## [Short exercise]
How would the material below look rendered as a JSON list of strings, one string per line, with blank lines left out?

## [Material provided]
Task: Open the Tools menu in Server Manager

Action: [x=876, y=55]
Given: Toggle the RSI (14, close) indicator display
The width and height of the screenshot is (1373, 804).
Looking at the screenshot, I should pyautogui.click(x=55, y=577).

## [Output of the task]
[
  "Task: Open the Tools menu in Server Manager",
  "Action: [x=876, y=55]",
  "Given: Toggle the RSI (14, close) indicator display",
  "The width and height of the screenshot is (1373, 804).",
  "Looking at the screenshot, I should pyautogui.click(x=55, y=577)."
]